Mais notre argumentation n'aurait pas toute sa force si nous nous bornions à prendre nos exemples dans un vieux grimoire. Il n'est pas impossible de trouver les cerveaux les plus clairs séduits soudain par quelque image mal psychanalysée. De Cardan rapprochons - un instant ! - Ernst Mach.

Mach qui fait dans son célèbre ouvrage, La mécanique, plusieurs déclarations d'hostilité à la mythologie - dont il parle d'ailleurs avec une évidente incompétence - n'hésite pas à écrire (trad., p. 33), « nous reconnaîtrons alors - et nous commençons actuellement à le faire - que notre sensation de faim n'est pas essentiellement [29] différente de la tendance de l'acide sulfurique vers le zinc, et que notre volonté n'est pas si différente de la pression de la pierre sur son support ».
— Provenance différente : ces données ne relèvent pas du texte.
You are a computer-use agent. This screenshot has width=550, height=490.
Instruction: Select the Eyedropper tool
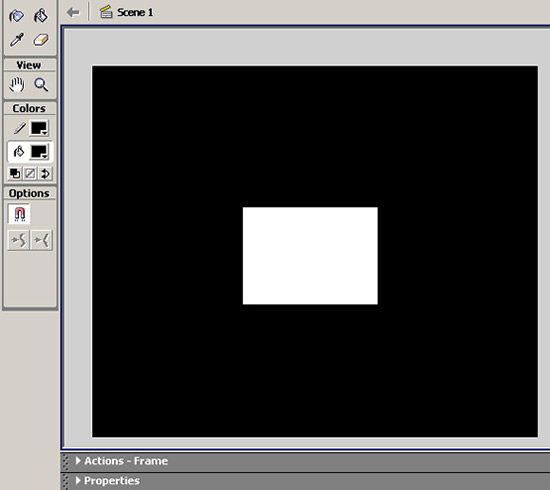pos(16,40)
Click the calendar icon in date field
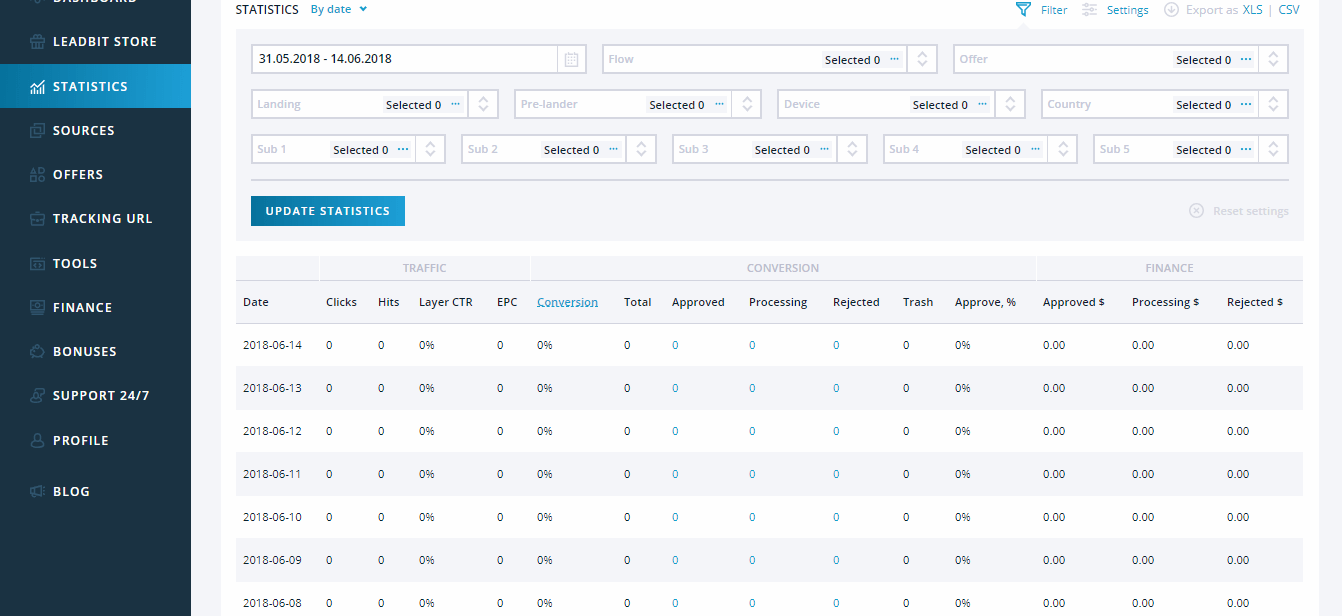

Sans doute la comparaison a pour but d'affirmer un matérialisme de la sensation. Mais les métaphores marchent sans fin, marchent toutes seules. La « tendance » de l'acide sulfurique vers le zinc ? - Et naturellement aussi la tendance du zinc vers l'acide sulfurique. Alors il faudra, en s'aidant de la double lumière des comparaisons de Mach, non seulement dire que la faim est la tendance d'un estomac vers le pain - mais aussi la tendance du pain vers l'estomac. En somme, en suivant les images que Mach a l'imprudence de suggérer, le pain lui aussi est affamé, il a faim d'être mangé.
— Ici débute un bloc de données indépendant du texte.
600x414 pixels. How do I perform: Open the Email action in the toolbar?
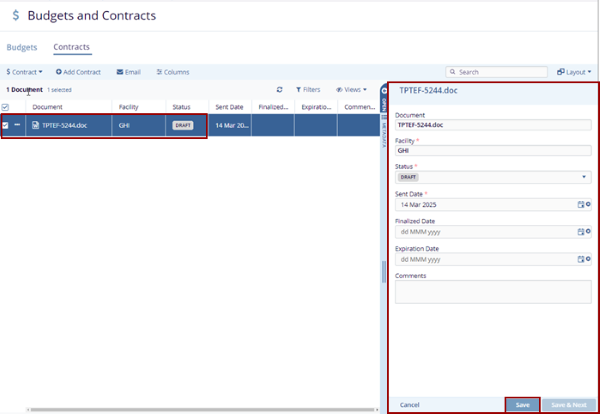tap(128, 72)
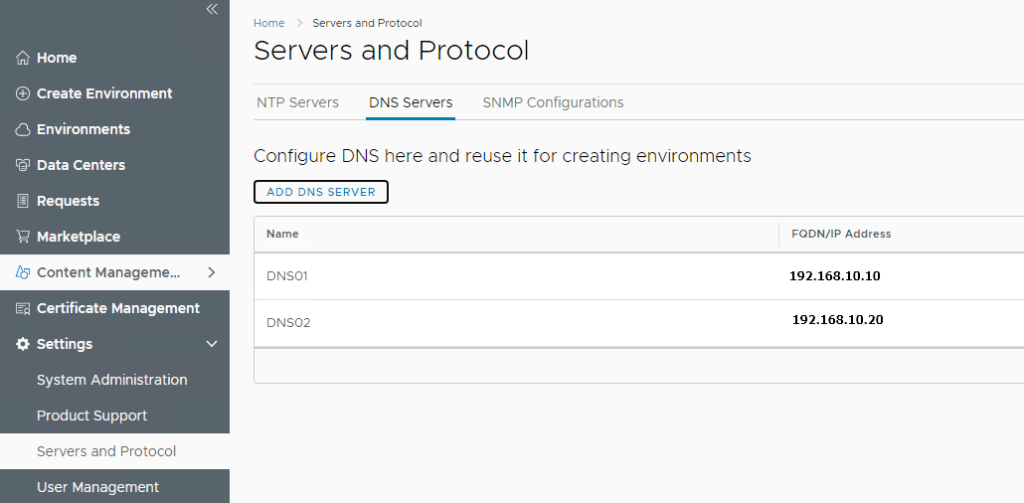Click the Requests list icon
Viewport: 1024px width, 503px height.
pos(23,201)
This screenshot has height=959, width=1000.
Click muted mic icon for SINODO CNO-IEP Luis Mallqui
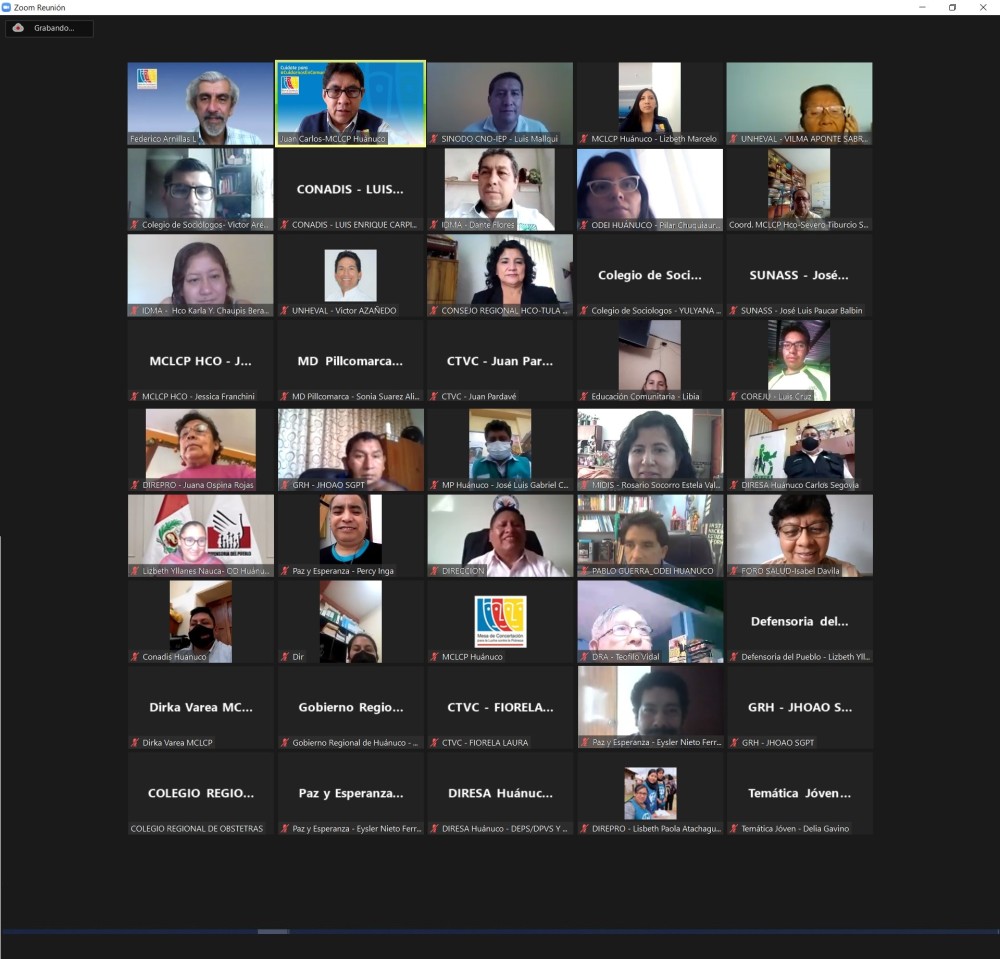click(x=434, y=139)
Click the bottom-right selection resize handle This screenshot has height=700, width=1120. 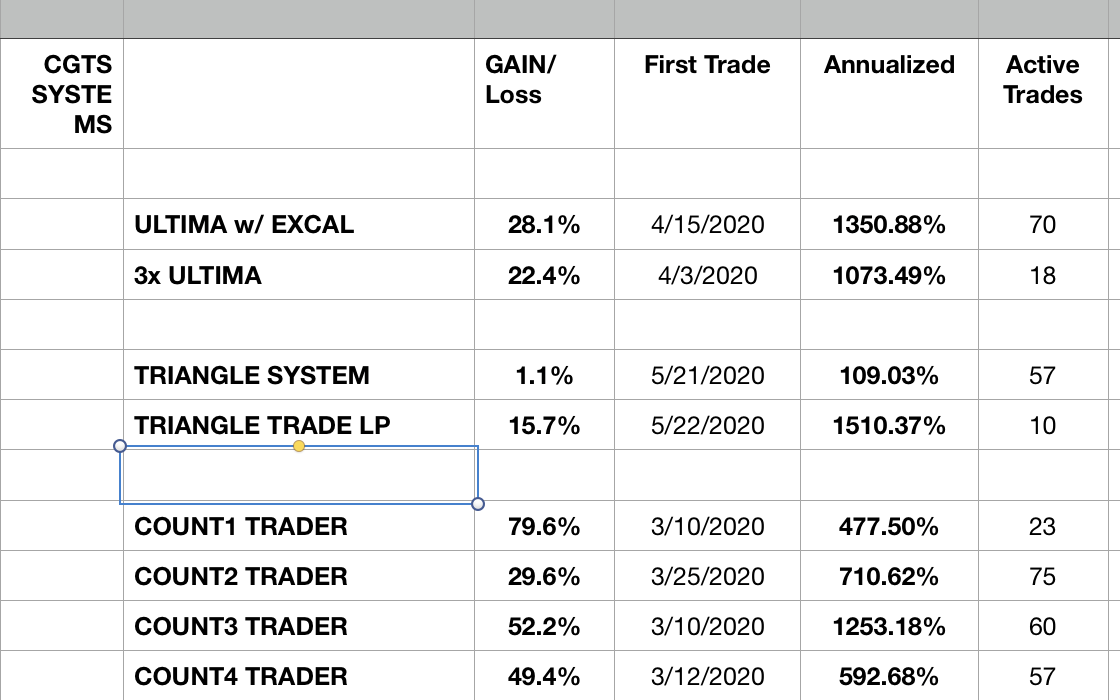click(x=477, y=503)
Non. Il faut arrêter net les comparaisons entre les impressions sensibles et les idées matérialistes. Toute comparaison est germe de mythologie. Elle tend à expliquer par les fausses lumières de la connaissance commune ce qui devrait être discursivement éclairci. Presque toujours la comparaison ramène l'esprit à la frontière de l'inconscient [5]. Dans une culture scientifique, il faut confiner les images et les métaphores dans leur rôle de lumière

éphémère. Dans une culture du matérialisme chimique, il faut lutter contre la puissance des images matérielles. Elles sont, sans doute, ces images matérielles, de merveilleux facteurs de rêveries esthétiques. Mais, s'il s'agit d'atteindre à l'objectivité matérialiste, il faut désigner cette objectivité dans la relation d'une matière particulière à une autre matière particulière, en effaçant tout rapport au sujet. Encore une fois, tout matérialisme scientifique est fondamentalement un inter-matérialisme. Il faut prendre cet inter-matérialisme à son commencement : l'expérience de la réaction de deux matières différentes et ne pas surcharger cette expérience par des commentaires impressionnistes.


XI


Mais se taire est souvent plus difficile que parler. Et l'on n'atteint pas aisément à ce stade de la conscience rectifiante qui est pourtant le réel point de départ de la phénoménologie matérialiste. Comment mettre vraiment l'initiation elle-même dans une exacte orientation culturelle ?

D'une manière plus sensible peut-être que dans toute autre culture objective, l'initiation en chimie se révèle délicate. Précisément, [30] on ne sait jamais si, dans une telle initiation, on nourrit le matérialisme inconscient ou si vraiment on ouvre l'esprit au matérialisme instruit.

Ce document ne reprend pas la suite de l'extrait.